THE PROBLEM: Reproduce all records word for word.

=== RECORDS PROVIDED ===

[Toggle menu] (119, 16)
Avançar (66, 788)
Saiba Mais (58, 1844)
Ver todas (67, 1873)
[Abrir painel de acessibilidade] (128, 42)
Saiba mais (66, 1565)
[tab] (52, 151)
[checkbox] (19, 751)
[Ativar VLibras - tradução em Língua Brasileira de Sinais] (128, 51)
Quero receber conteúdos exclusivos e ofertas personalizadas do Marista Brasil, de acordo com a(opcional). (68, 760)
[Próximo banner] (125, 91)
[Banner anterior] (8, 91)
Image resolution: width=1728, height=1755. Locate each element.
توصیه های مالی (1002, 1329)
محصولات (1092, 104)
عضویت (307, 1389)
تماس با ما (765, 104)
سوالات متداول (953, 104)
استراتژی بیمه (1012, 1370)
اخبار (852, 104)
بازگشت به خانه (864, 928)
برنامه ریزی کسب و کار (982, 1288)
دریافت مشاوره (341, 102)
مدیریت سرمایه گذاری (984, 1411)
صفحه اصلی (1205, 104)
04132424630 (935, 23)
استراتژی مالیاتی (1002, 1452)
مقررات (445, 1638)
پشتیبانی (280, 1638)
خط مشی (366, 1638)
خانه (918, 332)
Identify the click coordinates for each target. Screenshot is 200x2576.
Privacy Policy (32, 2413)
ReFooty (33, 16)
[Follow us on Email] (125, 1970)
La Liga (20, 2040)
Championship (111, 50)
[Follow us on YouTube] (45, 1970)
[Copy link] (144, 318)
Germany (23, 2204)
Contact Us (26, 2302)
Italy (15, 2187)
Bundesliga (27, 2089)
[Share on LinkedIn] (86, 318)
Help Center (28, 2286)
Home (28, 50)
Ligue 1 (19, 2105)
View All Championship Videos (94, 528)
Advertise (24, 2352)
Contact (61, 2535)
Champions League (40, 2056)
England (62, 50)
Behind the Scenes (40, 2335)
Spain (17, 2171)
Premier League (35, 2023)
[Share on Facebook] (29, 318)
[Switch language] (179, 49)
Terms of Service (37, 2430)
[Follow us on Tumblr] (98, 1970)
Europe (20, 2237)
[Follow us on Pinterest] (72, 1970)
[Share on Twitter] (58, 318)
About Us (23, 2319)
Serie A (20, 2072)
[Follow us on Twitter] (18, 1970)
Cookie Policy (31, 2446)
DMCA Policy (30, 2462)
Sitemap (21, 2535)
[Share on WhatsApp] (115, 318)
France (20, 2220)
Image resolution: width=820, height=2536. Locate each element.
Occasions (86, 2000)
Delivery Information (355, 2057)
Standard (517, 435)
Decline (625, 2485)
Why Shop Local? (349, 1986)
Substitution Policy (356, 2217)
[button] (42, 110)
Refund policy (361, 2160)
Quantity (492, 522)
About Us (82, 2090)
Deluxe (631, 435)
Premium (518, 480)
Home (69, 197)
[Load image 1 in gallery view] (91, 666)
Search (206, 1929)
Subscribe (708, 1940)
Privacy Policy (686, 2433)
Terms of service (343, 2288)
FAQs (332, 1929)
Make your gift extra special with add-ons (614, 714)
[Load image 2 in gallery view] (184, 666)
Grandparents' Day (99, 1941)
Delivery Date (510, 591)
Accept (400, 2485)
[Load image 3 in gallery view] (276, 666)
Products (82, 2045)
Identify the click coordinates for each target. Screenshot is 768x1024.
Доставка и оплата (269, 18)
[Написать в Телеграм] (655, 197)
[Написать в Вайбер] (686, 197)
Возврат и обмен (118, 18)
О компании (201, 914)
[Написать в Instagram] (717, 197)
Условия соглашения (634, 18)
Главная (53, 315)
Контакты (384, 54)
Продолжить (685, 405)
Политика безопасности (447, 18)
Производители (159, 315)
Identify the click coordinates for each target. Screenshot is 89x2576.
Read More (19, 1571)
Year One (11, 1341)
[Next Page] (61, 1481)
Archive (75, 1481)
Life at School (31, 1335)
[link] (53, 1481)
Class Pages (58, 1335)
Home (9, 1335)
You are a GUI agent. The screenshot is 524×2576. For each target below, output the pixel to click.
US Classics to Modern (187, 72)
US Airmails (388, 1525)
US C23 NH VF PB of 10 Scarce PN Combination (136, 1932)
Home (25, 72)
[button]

===

EXERCISE ANSWER:
[Toggle menu] (119, 16)
Avançar (66, 788)
Saiba Mais (58, 1844)
Ver todas (67, 1873)
[Abrir painel de acessibilidade] (128, 42)
Saiba mais (66, 1565)
[tab] (52, 151)
[checkbox] (19, 751)
[Ativar VLibras - tradução em Língua Brasileira de Sinais] (128, 51)
Quero receber conteúdos exclusivos e ofertas personalizadas do Marista Brasil, de acordo com a(opcional). (68, 760)
[Próximo banner] (125, 91)
[Banner anterior] (8, 91)
Image resolution: width=1728, height=1755. Locate each element.
توصیه های مالی (1002, 1329)
محصولات (1092, 104)
عضویت (307, 1389)
تماس با ما (765, 104)
سوالات متداول (953, 104)
استراتژی بیمه (1012, 1370)
اخبار (852, 104)
بازگشت به خانه (864, 928)
برنامه ریزی کسب و کار (982, 1288)
دریافت مشاوره (341, 102)
مدیریت سرمایه گذاری (984, 1411)
صفحه اصلی (1205, 104)
04132424630 (935, 23)
استراتژی مالیاتی (1002, 1452)
مقررات (445, 1638)
پشتیبانی (280, 1638)
خط مشی (366, 1638)
خانه (918, 332)
Identify the click coordinates for each target. Screenshot is 200x2576.
Privacy Policy (32, 2413)
ReFooty (33, 16)
[Follow us on Email] (125, 1970)
La Liga (20, 2040)
Championship (111, 50)
[Follow us on YouTube] (45, 1970)
[Copy link] (144, 318)
Germany (23, 2204)
Contact Us (26, 2302)
Italy (15, 2187)
Bundesliga (27, 2089)
[Share on LinkedIn] (86, 318)
Help Center (28, 2286)
Home (28, 50)
Ligue 1 (19, 2105)
View All Championship Videos (94, 528)
Advertise (24, 2352)
Contact (61, 2535)
Champions League (40, 2056)
England (62, 50)
Behind the Scenes (40, 2335)
Spain (17, 2171)
Premier League (35, 2023)
[Share on Facebook] (29, 318)
[Switch language] (179, 49)
Terms of Service (37, 2430)
[Follow us on Tumblr] (98, 1970)
Europe (20, 2237)
[Follow us on Pinterest] (72, 1970)
[Share on Twitter] (58, 318)
About Us (23, 2319)
Serie A (20, 2072)
[Follow us on Twitter] (18, 1970)
Cookie Policy (31, 2446)
DMCA Policy (30, 2462)
Sitemap (21, 2535)
[Share on WhatsApp] (115, 318)
France (20, 2220)
Image resolution: width=820, height=2536. Locate each element.
Occasions (86, 2000)
Delivery Information (355, 2057)
Standard (517, 435)
Decline (625, 2485)
Why Shop Local? (349, 1986)
Substitution Policy (356, 2217)
[button] (42, 110)
Refund policy (361, 2160)
Quantity (492, 522)
About Us (82, 2090)
Deluxe (631, 435)
Premium (518, 480)
Home (69, 197)
[Load image 1 in gallery view] (91, 666)
Search (206, 1929)
Subscribe (708, 1940)
Privacy Policy (686, 2433)
Terms of service (343, 2288)
FAQs (332, 1929)
Make your gift extra special with add-ons (614, 714)
[Load image 2 in gallery view] (184, 666)
Grandparents' Day (99, 1941)
Delivery Date (510, 591)
Accept (400, 2485)
[Load image 3 in gallery view] (276, 666)
Products (82, 2045)
Identify the click coordinates for each target. Screenshot is 768x1024.
Доставка и оплата (269, 18)
[Написать в Телеграм] (655, 197)
[Написать в Вайбер] (686, 197)
Возврат и обмен (118, 18)
О компании (201, 914)
[Написать в Instagram] (717, 197)
Условия соглашения (634, 18)
Главная (53, 315)
Контакты (384, 54)
Продолжить (685, 405)
Политика безопасности (447, 18)
Производители (159, 315)
Identify the click coordinates for each target. Screenshot is 89x2576.
Read More (19, 1571)
Year One (11, 1341)
[Next Page] (61, 1481)
Archive (75, 1481)
Life at School (31, 1335)
[link] (53, 1481)
Class Pages (58, 1335)
Home (9, 1335)
You are a GUI agent. The screenshot is 524×2576. For each target below, output the pixel to click.
US Classics to Modern (187, 72)
US Airmails (388, 1525)
US C23 NH VF PB of 10 Scarce PN Combination (136, 1932)
Home (25, 72)
[button]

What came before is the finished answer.